[Records of locating words and elements]
══════════

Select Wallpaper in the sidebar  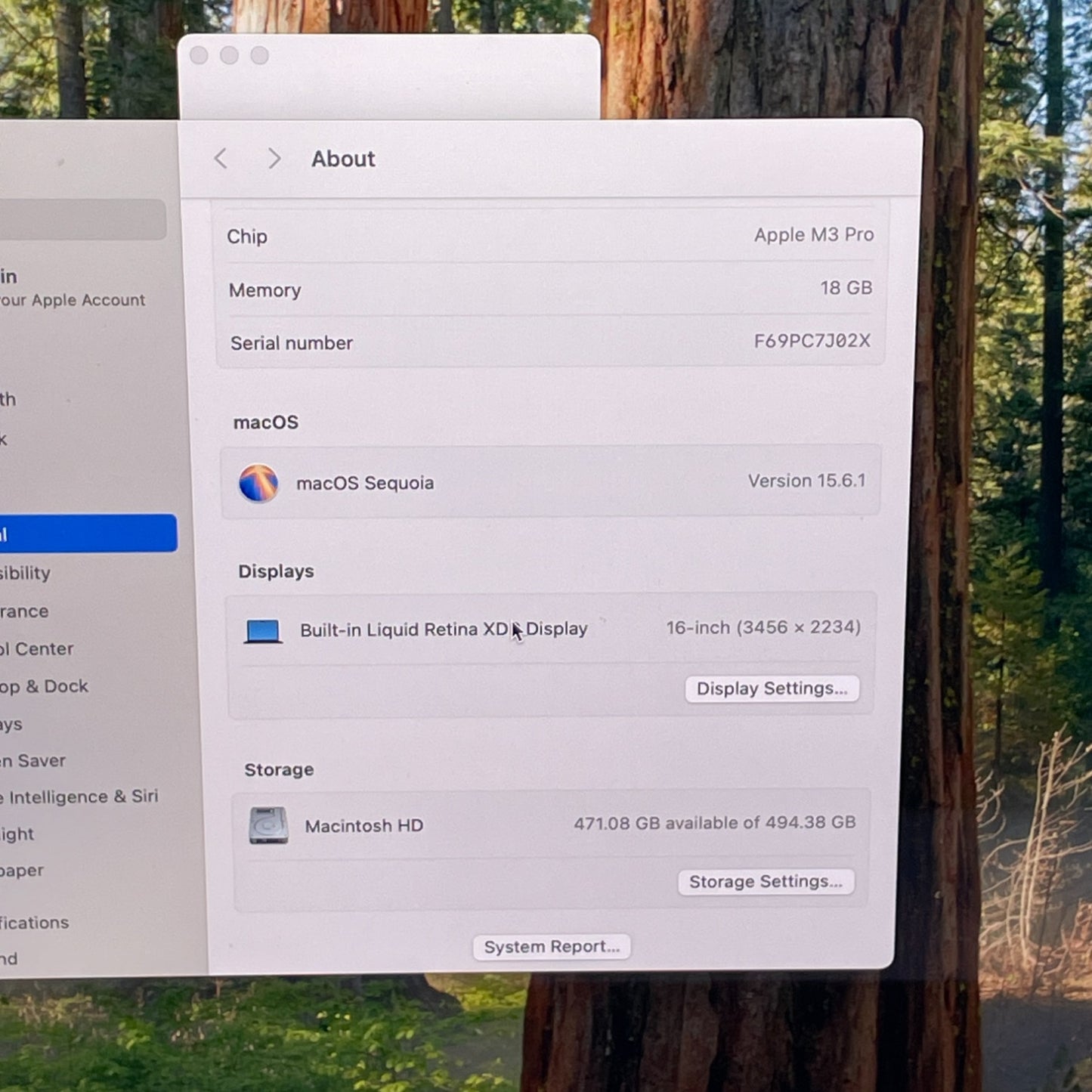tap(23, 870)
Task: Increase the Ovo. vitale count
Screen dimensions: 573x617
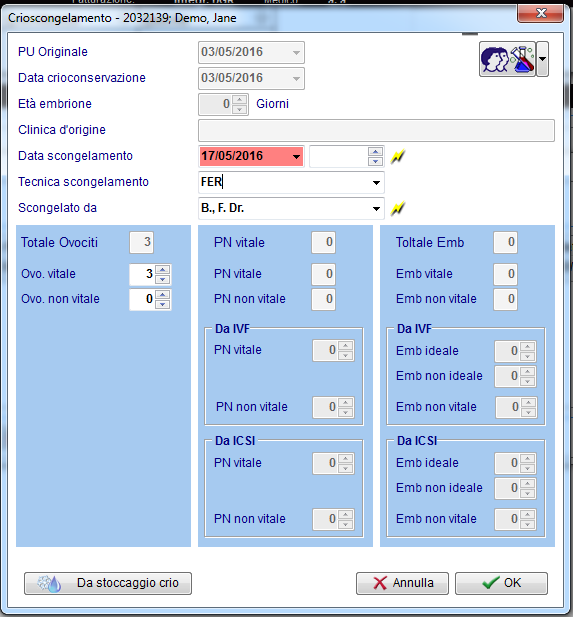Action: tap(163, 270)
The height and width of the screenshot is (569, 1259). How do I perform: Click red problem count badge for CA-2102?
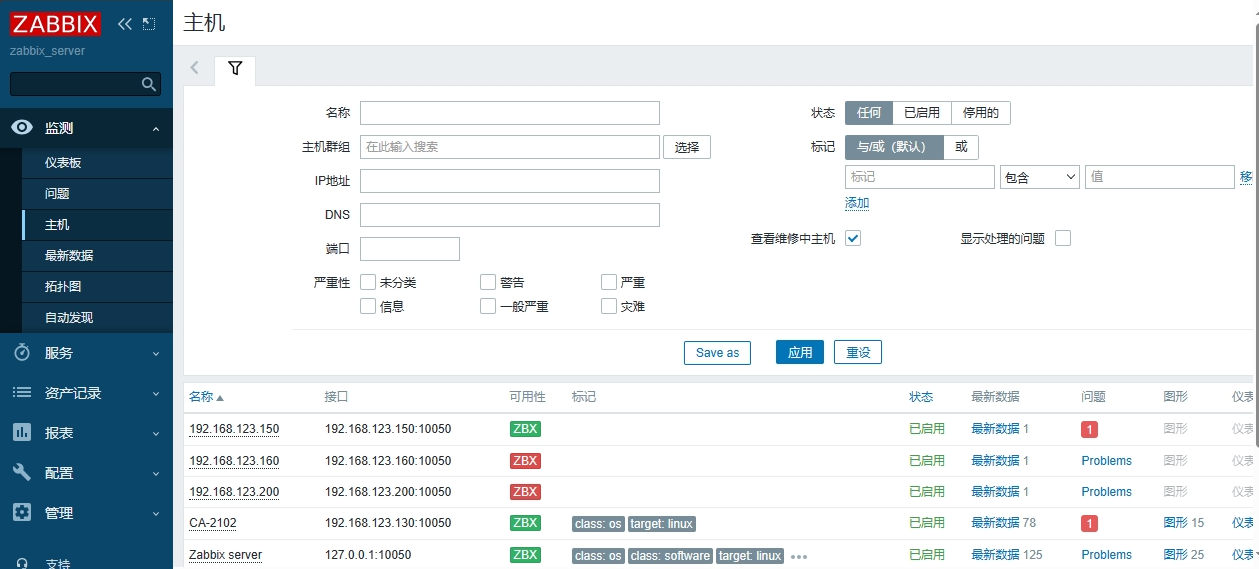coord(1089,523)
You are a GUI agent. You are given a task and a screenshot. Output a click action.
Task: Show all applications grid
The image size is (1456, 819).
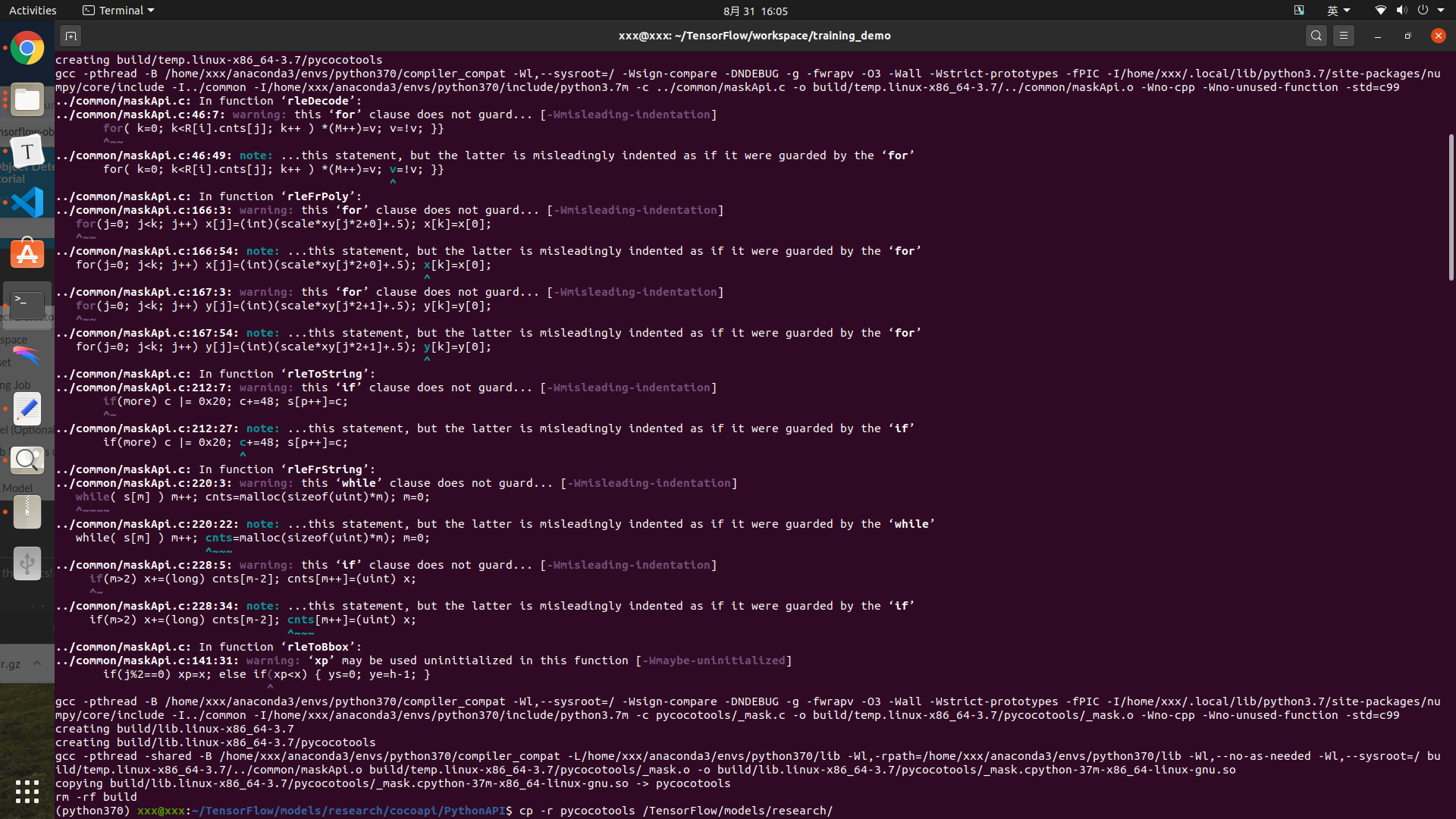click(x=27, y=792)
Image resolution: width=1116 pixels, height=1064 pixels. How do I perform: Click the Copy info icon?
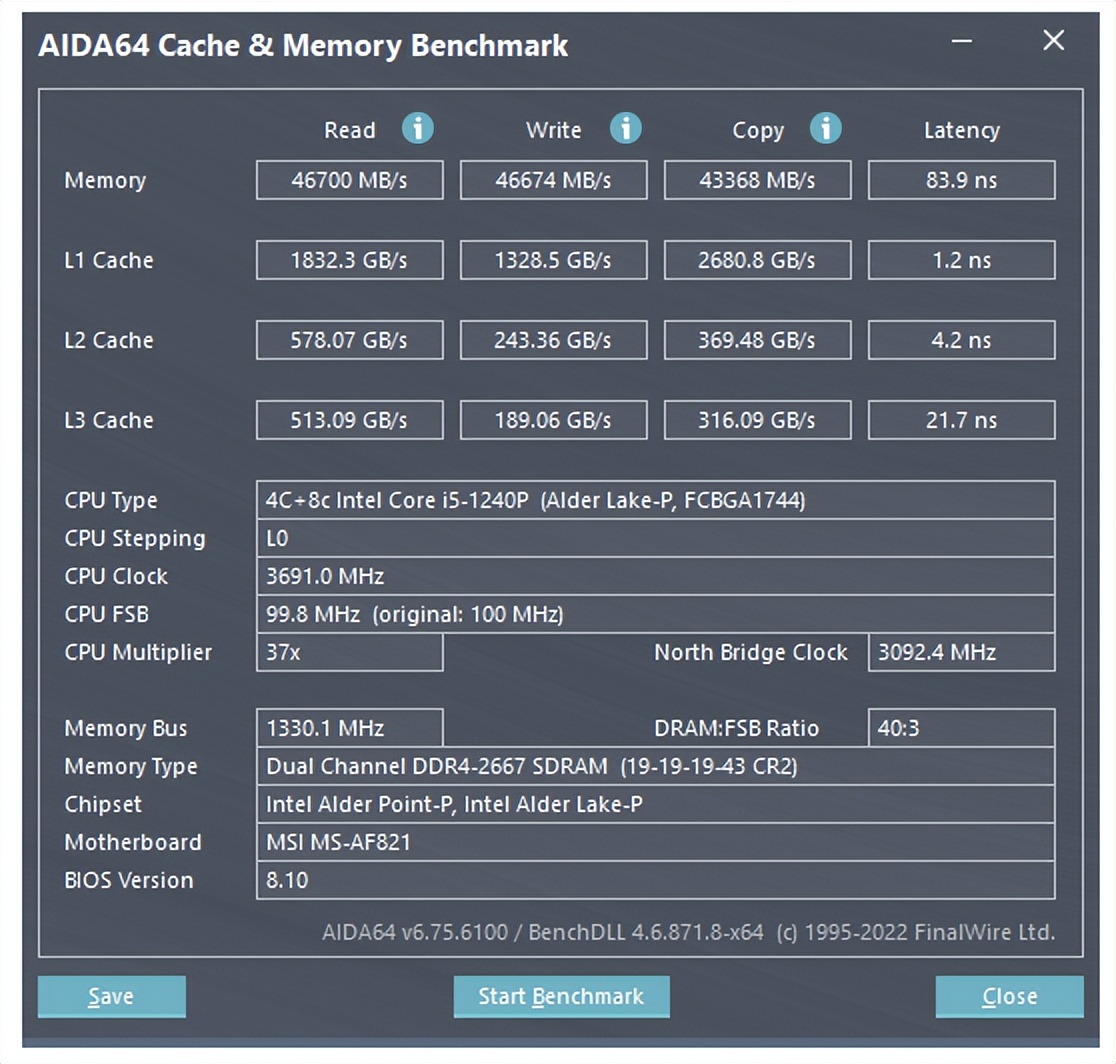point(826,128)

══════════

Work to complete:
Identify every line of the entries above that contains the string "screenshot", and copy each one. Case counts.

Solution to this problem:
The height and width of the screenshot is (569, 1259). How do I perform: Click red problem count badge for CA-2102?
You are a GUI agent. You are given a task and a screenshot. Output a click action.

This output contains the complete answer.